BR: I think the border is a really interesting one for her. The Republican party and Donald Trump have tried to characterize her as a border czar during the Biden administration, which, of course, she wasn’t. She was working on the root causes of migration, which is Latin America policy. In doing that, she helped bring a ton of private sector investment into Northern Triangle countries. But beyond that, she established real diplomatic relationships, and her team was really crucial to ensuring a democratic transition in Guatemala, which is pretty cool and not talked about much.
Trump has thrived on politicizing the border. He’s done it since he descended the golden escalator all those years ago. He’s talking about “rapists” and “insane asylum people.” The xenophobia is bananas. I think what’s interesting is Vice President Harris is actually putting forward a pretty pragmatic approach, which is that our border needs to be orderly in order to have a just and safe border and just and safe migration. Migration is going to be sort of a fact of humanity going forward. If we just think about population growth in different locations around the world compounded with the climate crisis, people will be on the move.
The U.S. is strengthened by immigration economically, democratically. She just wants it to be orderly and fair. She’s been a DACA supporter for a long time, like a real ally to Dreamers. It was a big emphasis of her work in the Senate and the cruelty of the suspension of that program was something she took incredibly personally.
HPR: When a lot of politics has usually been dominated by people who are older, what advice do you have for people who are younger and are trying to go into these fields?
BR: Young people’s voices really need to be heard in foreign policy. Some people will often quip that the foreign policy field suffers from being “Yale, pale, and male,” and I would argue also stale. I think that’s very true; it tends to be an elitist, undiverse field, and that produces bad policy as a result. So we really need more young people, more people of color, more people not born in the United States to be part of U.S. foreign policy. So I would encourage people to recognize that they really have something to say.

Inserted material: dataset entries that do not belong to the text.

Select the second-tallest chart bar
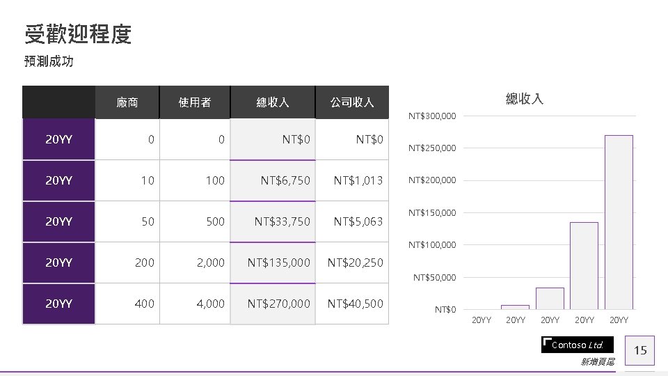This screenshot has height=376, width=668. coord(584,265)
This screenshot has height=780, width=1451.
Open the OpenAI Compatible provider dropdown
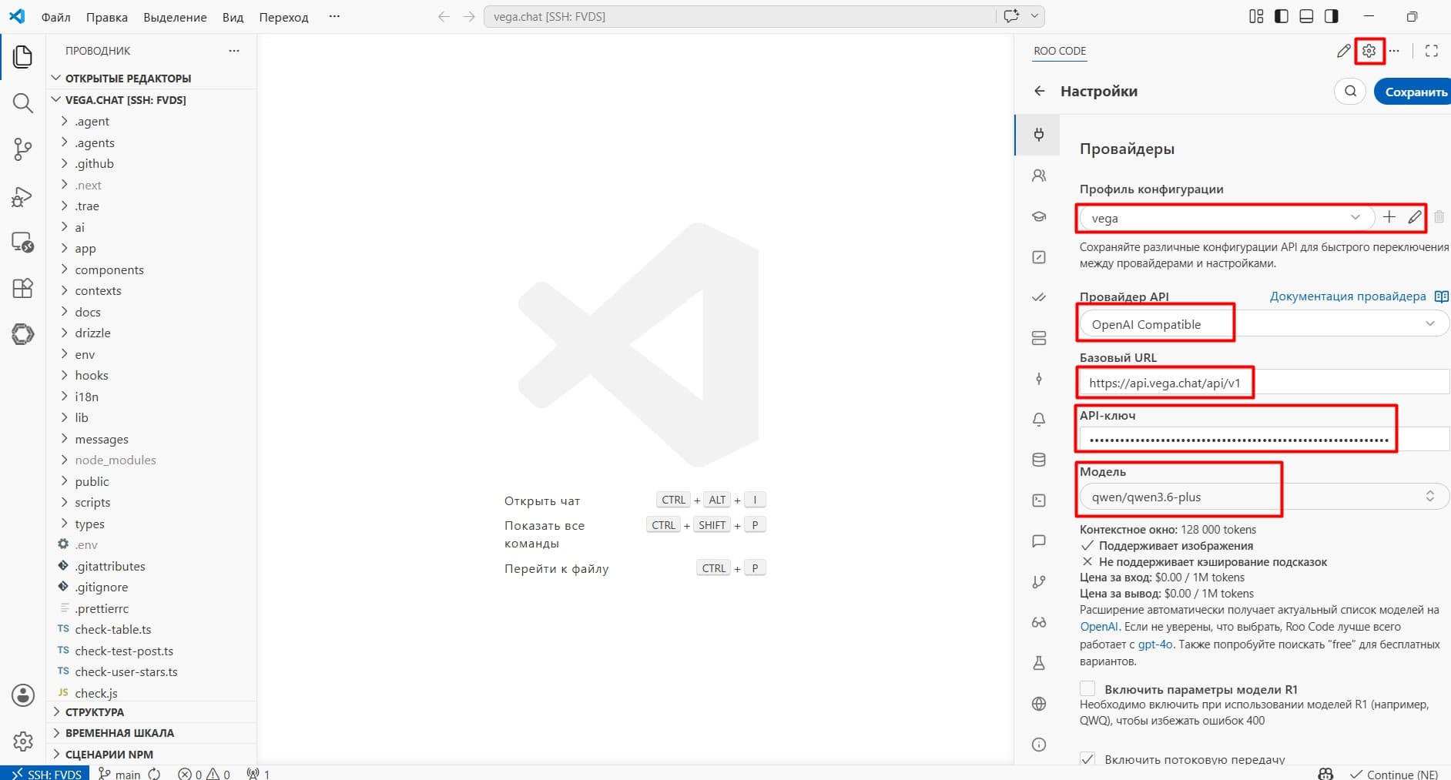point(1264,324)
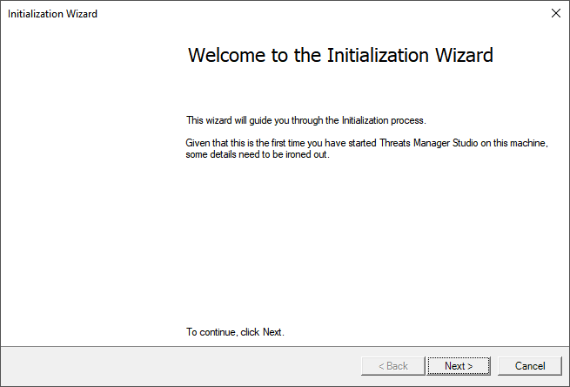
Task: Click the empty white area below the description
Action: coord(365,244)
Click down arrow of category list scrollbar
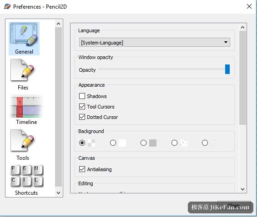The image size is (257, 217). (x=58, y=193)
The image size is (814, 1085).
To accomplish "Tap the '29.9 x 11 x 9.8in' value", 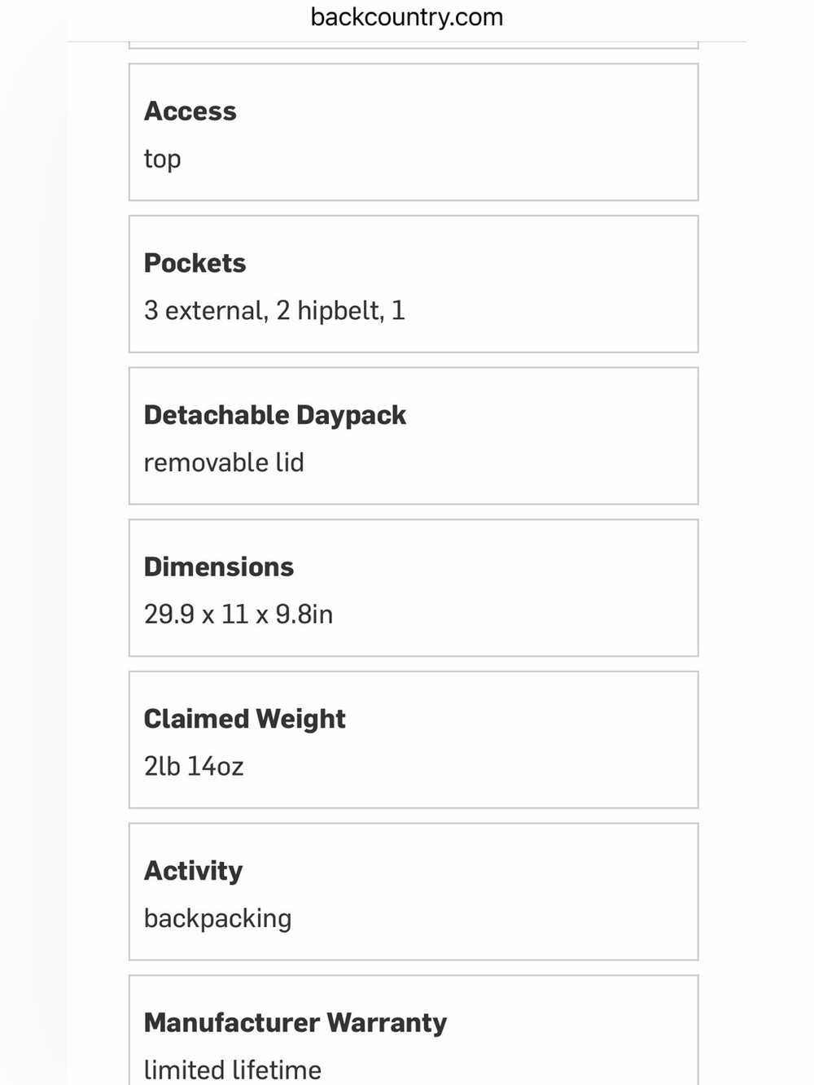I will 239,615.
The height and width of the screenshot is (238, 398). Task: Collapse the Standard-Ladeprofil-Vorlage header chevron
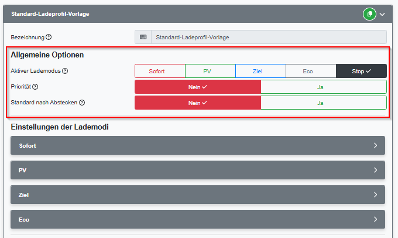[383, 13]
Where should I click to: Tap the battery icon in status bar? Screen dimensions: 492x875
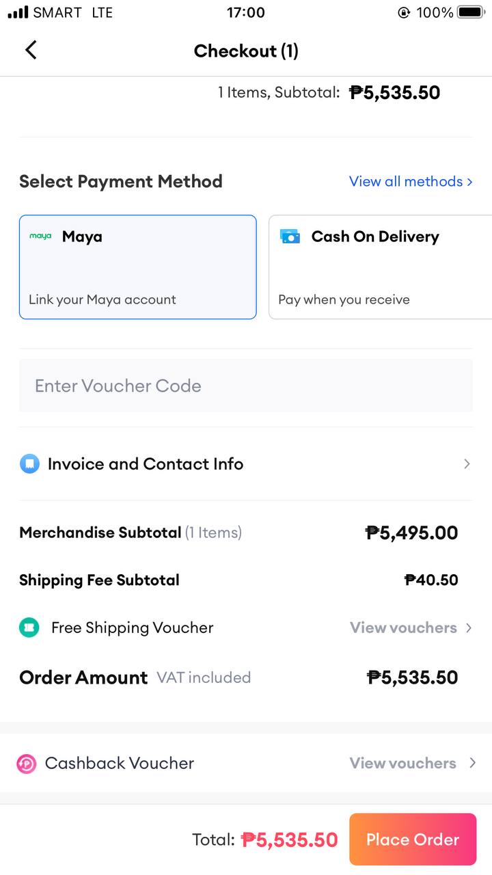point(471,12)
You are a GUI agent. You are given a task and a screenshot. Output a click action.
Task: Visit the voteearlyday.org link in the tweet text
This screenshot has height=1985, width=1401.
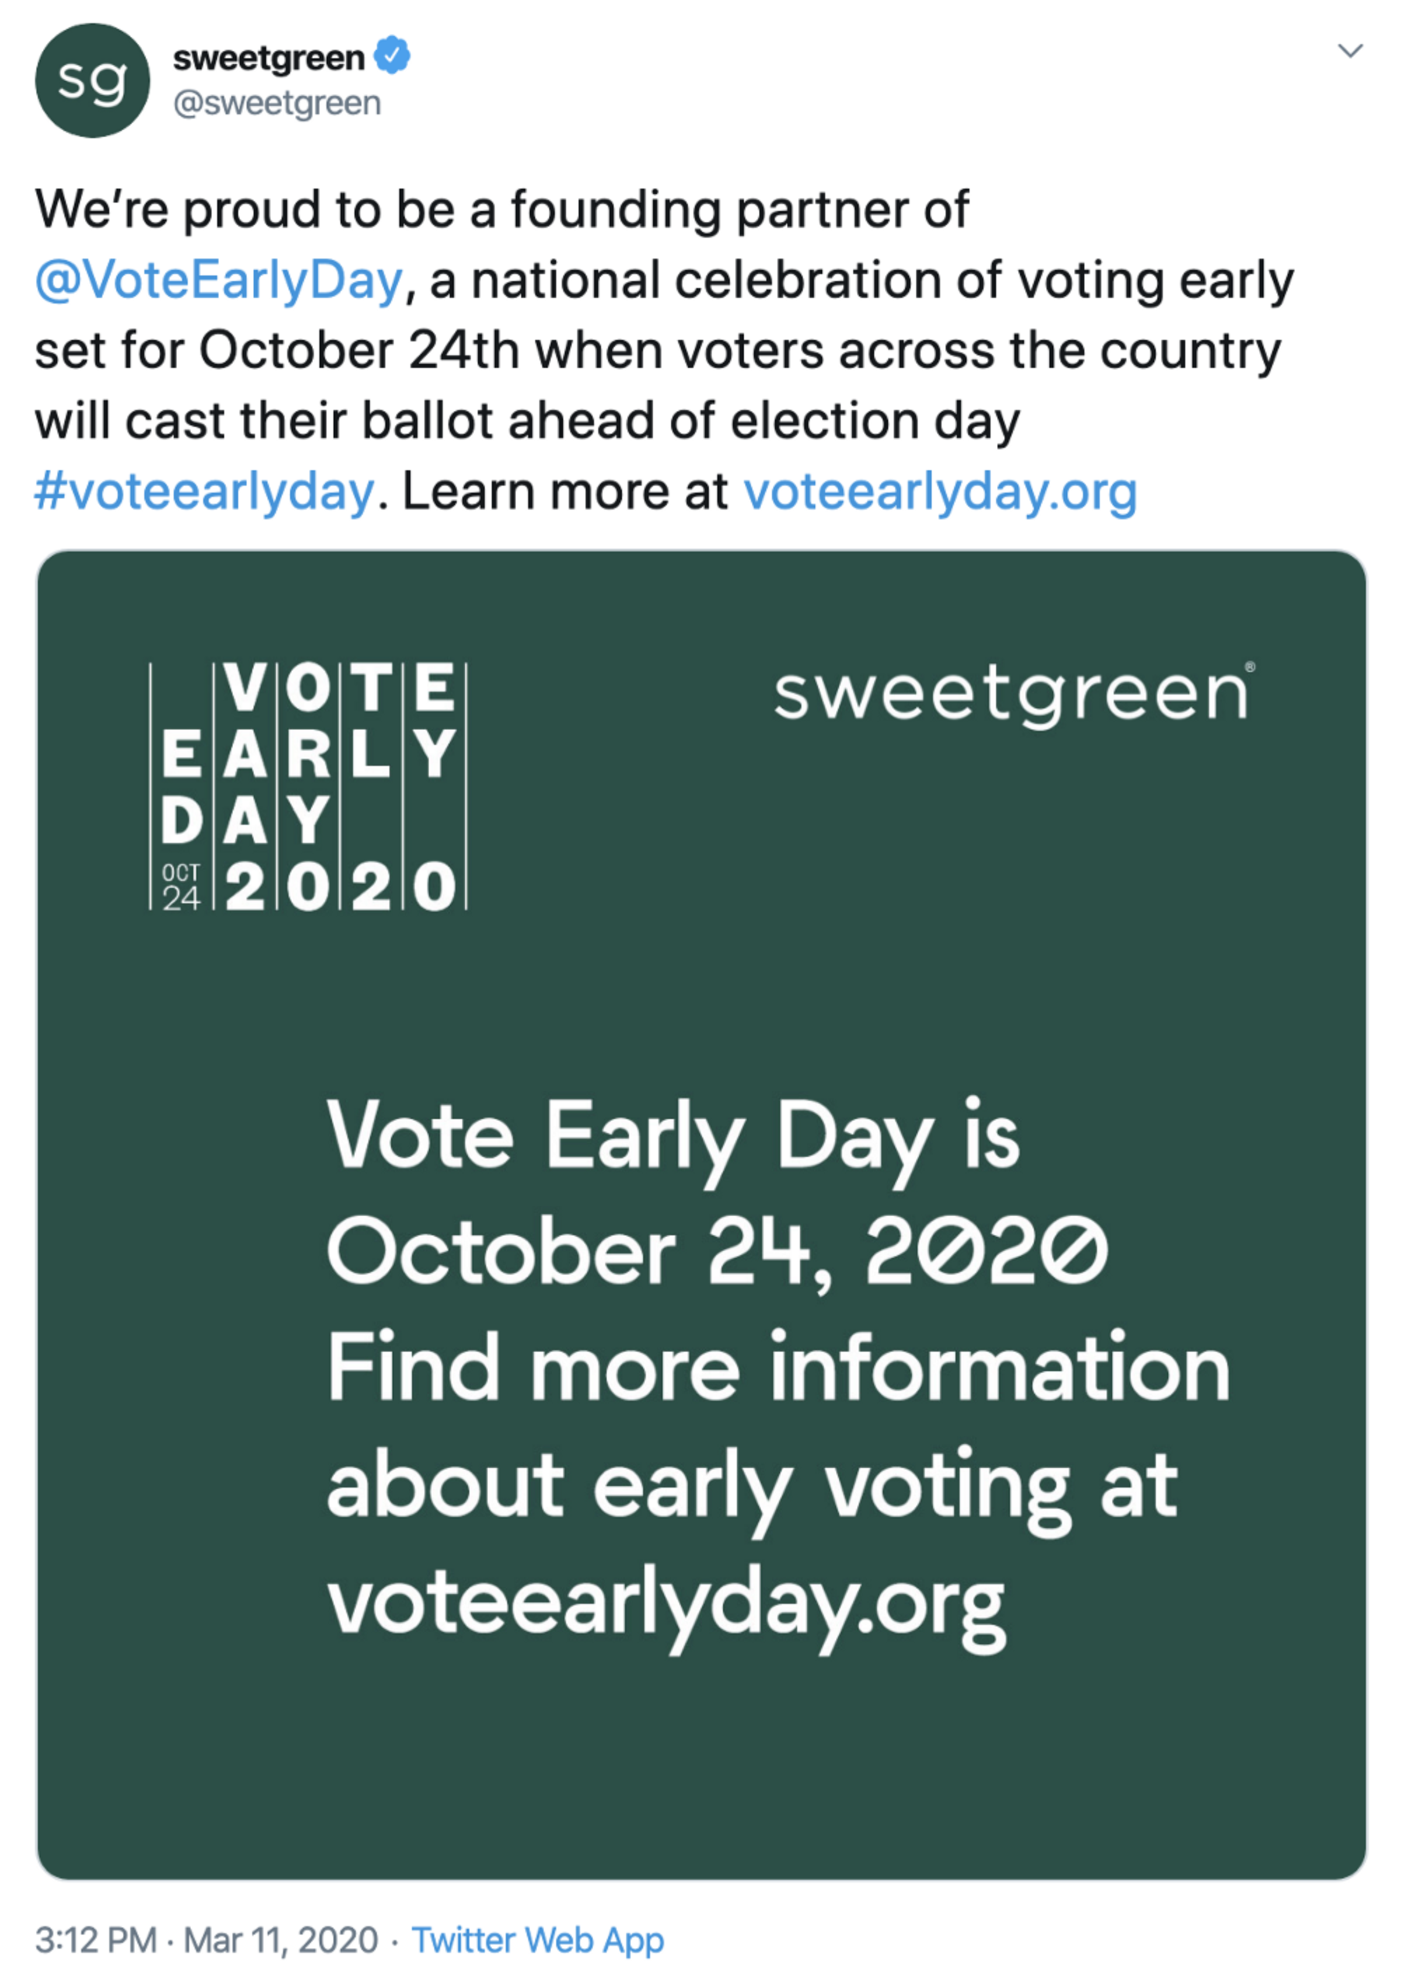939,491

My study group is actually gonna be about the intersections of domestic and foreign policy. So issues like climate change, like tech and AI, like trade, like migration, haven’t been topics which the foreign policy elites have focused on for a long time. But it’s a place where actually lots of young people have really important knowledge and opinions.
In terms of advice, remain curious and open to pretty much everything. I did not have a grand plan of where I would go after college. I tried every moment to say, “Where will I learn the most?” and ”Where will people be who will support me in learning the most?” I’ve been very, very lucky in finding people who will support me in always learning.
That seems like a non sequitur maybe to what I just said before, but I think a lot of people take themselves out of the foreign policy field because they think, “I don’t know anything about something happening halfway around the world.” What I want to say is you actually do. Even if you don’t know a particular issue, remain curious and learn about it because it has an incredible bearing on our lives here at home. Our domestic and our foreign policy are inextricably intertwined. If you care deeply about domestic issues, I would suggest you actually also probably care very deeply about how these things manifest on the world stage.
I would love to chat with anybody who’s interested in this, and I would love to welcome them into the foreign policy community because we need you. We need new voices. The world is more challenging than ever before, and there are more opportunities than ever before. We need young people, and we need new voices to help us think through how to handle them.